Like most public Mental health systems, Wisconsin’s Dane County had general hospitals with acute care psychiatric inpatient units as the general point of entry for the seriously mentally ill. For patients whose behavior couldn’t be managed there or who would require a longer stay there were the state hospitals: Mendota Mental health Institute and Winnebago State Hospital.
What was unusual in the Dane County system was the number and variety of less intensive, less-restrictive treatment settings. It is instructive to compare this set of services with what is available in other locales and to think what would be involved in improving services. These treatment settings included residential treatment facilities where patients could stay as a step down from hospitalization or while they were looking for a place to live; partial hospitalization where they spent time in a very structured setting with observation and monitoring; and licensed community care homes, which were alternative living facilities that dispensed medication.
This set of services had come about as a result of extensive lobbying efforts on the part of the Alliance for Mentally Ill (AMI), a group of parents advocating for their mentally ill children starting in the 1960s. The group tirelessly attended budget sessions to petition for increased funding. According to Nancy Abraham, one of the original and only surviving members, “It was a tedious process, tracking down where the meetings would be held, since the locations weren’t posted in order to keep the process more or less secret.”
The families persisted and with vigilance and determination got funding for an increasing array and number of services. This group evolved into a national organization, the National Alliance for Mentally Ill (NAMI), now the largest advocacy group for mentally ill. In addition, a significant boost in services was enabled by an academic collaboration with University of Wisconsin faculty members Leonard Stein and Mary Ann Test, who, along with colleagues, developed the Program in Assertive Community Treatment (PACT). This services grant, which received NIH funding, paid for many services in addition to those that Dane County provided.
The basic PACT model was one in which community workers treated patients where they were living rather than expecting them to come to community Mental health centers. In that model, patients also were taught and coached in skills of daily living such as laundry and grocery shopping. Further, when patients needed medication, including shots, team members would track them down and provide what was needed. By working closely with patients, team members were able to form supportive relationships that were part of the mechanism for keeping patients stable.
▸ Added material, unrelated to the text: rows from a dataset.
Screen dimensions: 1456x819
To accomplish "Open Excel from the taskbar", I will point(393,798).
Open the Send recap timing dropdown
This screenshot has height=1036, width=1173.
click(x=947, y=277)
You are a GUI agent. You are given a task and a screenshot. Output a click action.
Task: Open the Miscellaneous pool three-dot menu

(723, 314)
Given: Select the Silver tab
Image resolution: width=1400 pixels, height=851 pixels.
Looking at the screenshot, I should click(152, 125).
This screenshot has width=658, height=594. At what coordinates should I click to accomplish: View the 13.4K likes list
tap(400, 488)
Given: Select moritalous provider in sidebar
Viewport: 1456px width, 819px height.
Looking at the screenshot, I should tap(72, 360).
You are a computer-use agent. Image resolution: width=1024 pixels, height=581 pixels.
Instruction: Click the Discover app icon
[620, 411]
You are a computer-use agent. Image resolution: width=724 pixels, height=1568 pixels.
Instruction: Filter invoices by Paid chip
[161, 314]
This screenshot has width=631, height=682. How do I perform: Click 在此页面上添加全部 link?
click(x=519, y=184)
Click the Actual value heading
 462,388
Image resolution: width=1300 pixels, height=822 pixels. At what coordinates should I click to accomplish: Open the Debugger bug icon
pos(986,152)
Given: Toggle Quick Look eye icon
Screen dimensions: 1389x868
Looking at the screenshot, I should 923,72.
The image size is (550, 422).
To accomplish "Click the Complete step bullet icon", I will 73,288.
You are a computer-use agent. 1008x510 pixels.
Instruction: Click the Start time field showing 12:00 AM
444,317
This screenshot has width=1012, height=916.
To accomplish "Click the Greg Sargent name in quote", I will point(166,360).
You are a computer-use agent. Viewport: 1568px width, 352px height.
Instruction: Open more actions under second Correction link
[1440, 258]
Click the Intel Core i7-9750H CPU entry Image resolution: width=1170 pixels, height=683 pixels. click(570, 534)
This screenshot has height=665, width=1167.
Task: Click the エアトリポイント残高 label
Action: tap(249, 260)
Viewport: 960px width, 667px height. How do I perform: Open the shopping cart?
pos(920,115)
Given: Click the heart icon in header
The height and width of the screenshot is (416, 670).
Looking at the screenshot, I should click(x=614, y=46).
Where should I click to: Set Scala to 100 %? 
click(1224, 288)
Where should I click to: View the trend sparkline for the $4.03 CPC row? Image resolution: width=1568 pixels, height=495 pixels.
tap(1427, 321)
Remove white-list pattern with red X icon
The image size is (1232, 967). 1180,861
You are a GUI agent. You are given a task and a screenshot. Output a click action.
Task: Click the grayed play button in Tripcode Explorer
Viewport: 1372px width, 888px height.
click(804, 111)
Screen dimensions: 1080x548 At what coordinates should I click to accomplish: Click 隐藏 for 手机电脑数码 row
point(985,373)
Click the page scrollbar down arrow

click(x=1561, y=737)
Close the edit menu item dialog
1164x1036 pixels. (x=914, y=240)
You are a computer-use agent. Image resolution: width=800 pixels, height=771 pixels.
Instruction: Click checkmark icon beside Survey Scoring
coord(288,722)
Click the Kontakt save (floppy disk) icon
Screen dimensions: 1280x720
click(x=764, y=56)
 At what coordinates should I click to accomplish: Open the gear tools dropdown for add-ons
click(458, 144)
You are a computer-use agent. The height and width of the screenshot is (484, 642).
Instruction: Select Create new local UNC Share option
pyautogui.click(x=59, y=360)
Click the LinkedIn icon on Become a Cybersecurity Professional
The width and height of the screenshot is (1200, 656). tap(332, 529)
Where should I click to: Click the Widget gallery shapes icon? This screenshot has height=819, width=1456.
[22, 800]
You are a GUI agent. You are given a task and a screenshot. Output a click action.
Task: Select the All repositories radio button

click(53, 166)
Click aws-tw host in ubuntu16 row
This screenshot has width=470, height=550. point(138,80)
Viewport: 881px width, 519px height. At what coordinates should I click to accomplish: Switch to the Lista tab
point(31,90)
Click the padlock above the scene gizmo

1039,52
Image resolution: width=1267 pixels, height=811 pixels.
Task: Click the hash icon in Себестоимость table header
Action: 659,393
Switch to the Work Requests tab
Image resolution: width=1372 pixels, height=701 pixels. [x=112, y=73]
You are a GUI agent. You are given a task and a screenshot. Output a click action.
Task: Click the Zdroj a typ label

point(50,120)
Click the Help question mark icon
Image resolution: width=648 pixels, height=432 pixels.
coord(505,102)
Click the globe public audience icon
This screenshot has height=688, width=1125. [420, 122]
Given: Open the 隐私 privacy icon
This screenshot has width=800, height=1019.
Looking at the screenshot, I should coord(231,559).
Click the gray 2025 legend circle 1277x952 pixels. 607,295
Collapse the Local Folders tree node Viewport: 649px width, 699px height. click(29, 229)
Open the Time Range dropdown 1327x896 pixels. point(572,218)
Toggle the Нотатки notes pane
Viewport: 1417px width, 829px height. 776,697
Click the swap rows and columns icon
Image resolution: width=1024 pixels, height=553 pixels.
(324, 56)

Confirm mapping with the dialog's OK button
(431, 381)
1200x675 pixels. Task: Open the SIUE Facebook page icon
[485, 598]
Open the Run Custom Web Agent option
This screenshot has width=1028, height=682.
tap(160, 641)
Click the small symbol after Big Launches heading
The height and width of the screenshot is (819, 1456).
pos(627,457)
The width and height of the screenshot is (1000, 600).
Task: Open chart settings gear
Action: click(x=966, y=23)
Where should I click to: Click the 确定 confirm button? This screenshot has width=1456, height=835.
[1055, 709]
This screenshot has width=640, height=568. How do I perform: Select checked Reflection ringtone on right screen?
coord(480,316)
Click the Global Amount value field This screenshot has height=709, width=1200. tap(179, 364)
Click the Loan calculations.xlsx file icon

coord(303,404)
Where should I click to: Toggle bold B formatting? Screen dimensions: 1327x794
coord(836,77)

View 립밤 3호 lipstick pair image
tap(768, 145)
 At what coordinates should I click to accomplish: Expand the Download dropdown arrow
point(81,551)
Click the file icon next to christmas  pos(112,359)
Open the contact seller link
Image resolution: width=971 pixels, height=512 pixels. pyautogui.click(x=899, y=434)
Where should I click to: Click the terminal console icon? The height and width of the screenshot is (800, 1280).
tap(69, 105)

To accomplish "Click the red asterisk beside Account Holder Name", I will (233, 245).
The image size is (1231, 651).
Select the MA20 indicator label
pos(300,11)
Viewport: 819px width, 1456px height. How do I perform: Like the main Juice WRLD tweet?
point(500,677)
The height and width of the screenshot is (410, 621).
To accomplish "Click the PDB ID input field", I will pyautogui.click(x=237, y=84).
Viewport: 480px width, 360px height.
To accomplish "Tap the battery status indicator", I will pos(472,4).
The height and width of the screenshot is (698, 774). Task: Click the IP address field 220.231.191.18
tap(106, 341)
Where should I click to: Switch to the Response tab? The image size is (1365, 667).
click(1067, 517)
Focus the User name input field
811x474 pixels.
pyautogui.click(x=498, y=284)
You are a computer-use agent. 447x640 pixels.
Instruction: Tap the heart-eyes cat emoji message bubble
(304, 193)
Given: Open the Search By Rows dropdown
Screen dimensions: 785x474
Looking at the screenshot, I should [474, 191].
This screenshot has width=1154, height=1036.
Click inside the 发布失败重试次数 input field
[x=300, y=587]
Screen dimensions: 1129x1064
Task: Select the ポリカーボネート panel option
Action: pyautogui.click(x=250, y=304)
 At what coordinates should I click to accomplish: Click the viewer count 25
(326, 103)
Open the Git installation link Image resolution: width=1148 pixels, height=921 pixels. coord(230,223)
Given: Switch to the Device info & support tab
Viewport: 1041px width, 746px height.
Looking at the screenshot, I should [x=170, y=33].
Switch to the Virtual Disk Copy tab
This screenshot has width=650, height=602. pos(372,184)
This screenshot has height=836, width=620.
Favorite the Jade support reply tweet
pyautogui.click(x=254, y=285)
In most parts of the country these less-restrictive options are more limited or non-existent. Too often the only options are acute hospitalization or discharge to home or to the streets. For patients with severe mental illness this perpetuates the cycle of acute illness episode followed by minimal symptom resolution, followed again by acute illness episode and so on, repeat, repeat.
Trying to intervene long distance
I was apprehensive about the fact that Bill now appeared to be having somatic delusions or at least a heightened somatic focus, not uncommon in mania. “Are you sleeping OK?” I asked him.
“Yes,” he assured me, even though as his journal showed he had already started to sleep less.
“I’m going to call the Recovery House staff to let them know I’m worried,” I told him. I called to let them know that Bill seemed more unstable and asked if he could get some extra doses of medication. Although they told me that they would call the doctor providing on-call coverage, I later found out that he didn’t receive any extra doses of neuroleptics. As a family member, this is one of the most difficult aspects of trying to provide support: staying in touch but really unable to have a meaningful impact on the treatment course. This is extremely frustrating since the extra information to convey—that you know they’re hiding their meds, or they’ve mentioned hearing the voices again, for example—is vital information that informs or should inform the care plan. It also brings up family issues: Am I being too intrusive? Do I have the right to disclose information that my family member hasn’t given me permission to disclose? Will this damage my relationship with them? These issues all make the position of being on the sidelines and yet privy to critical information even more frustrating.